Collected data

* * * * * * * * *

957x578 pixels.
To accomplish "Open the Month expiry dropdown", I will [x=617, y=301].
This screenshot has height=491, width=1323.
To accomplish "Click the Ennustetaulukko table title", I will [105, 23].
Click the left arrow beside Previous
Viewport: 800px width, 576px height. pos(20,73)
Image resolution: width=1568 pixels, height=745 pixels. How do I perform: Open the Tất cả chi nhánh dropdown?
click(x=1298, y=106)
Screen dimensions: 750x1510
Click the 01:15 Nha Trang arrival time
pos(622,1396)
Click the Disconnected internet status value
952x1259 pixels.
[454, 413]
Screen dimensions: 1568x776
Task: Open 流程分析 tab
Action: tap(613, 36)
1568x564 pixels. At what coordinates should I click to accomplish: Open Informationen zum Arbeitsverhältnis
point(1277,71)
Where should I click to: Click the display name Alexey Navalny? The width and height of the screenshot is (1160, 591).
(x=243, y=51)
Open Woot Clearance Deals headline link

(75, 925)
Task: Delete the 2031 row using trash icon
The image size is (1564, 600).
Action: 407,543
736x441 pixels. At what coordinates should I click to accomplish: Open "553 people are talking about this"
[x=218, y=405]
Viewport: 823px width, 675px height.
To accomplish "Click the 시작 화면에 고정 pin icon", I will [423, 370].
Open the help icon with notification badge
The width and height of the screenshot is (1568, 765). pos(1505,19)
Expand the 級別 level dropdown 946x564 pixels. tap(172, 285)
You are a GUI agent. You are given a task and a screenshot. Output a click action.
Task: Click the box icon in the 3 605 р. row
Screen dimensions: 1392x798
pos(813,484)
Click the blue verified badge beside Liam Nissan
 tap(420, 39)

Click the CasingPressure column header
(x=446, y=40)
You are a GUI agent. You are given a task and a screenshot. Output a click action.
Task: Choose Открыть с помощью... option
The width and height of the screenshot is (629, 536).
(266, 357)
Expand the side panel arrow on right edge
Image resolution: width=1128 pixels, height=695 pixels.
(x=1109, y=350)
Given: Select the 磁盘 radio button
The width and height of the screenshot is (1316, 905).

* * * * * * * * *

- Exercise instructions
Above are the records; reproduce all of them exactly.

- Solution to this problem
957x578 pixels.
To accomplish "Open the Month expiry dropdown", I will [x=617, y=301].
This screenshot has height=491, width=1323.
To accomplish "Click the Ennustetaulukko table title", I will [105, 23].
Click the left arrow beside Previous
Viewport: 800px width, 576px height. pos(20,73)
Image resolution: width=1568 pixels, height=745 pixels. How do I perform: Open the Tất cả chi nhánh dropdown?
click(x=1298, y=106)
Screen dimensions: 750x1510
Click the 01:15 Nha Trang arrival time
pos(622,1396)
Click the Disconnected internet status value
952x1259 pixels.
[454, 413]
Screen dimensions: 1568x776
Task: Open 流程分析 tab
Action: tap(613, 36)
1568x564 pixels. At what coordinates should I click to accomplish: Open Informationen zum Arbeitsverhältnis
point(1277,71)
Where should I click to: Click the display name Alexey Navalny? The width and height of the screenshot is (1160, 591).
(x=243, y=51)
Open Woot Clearance Deals headline link

(75, 925)
Task: Delete the 2031 row using trash icon
The image size is (1564, 600).
Action: 407,543
736x441 pixels. At what coordinates should I click to accomplish: Open "553 people are talking about this"
[x=218, y=405]
Viewport: 823px width, 675px height.
To accomplish "Click the 시작 화면에 고정 pin icon", I will [423, 370].
Open the help icon with notification badge
The width and height of the screenshot is (1568, 765). pos(1505,19)
Expand the 級別 level dropdown 946x564 pixels. tap(172, 285)
You are a GUI agent. You are given a task and a screenshot. Output a click action.
Task: Click the box icon in the 3 605 р. row
Screen dimensions: 1392x798
pos(813,484)
Click the blue verified badge beside Liam Nissan
 tap(420, 39)

Click the CasingPressure column header
(x=446, y=40)
You are a GUI agent. You are given a task and a screenshot. Output a click action.
Task: Choose Открыть с помощью... option
The width and height of the screenshot is (629, 536).
(266, 357)
Expand the side panel arrow on right edge
Image resolution: width=1128 pixels, height=695 pixels.
(x=1109, y=350)
Given: Select the 磁盘 radio button
The width and height of the screenshot is (1316, 905).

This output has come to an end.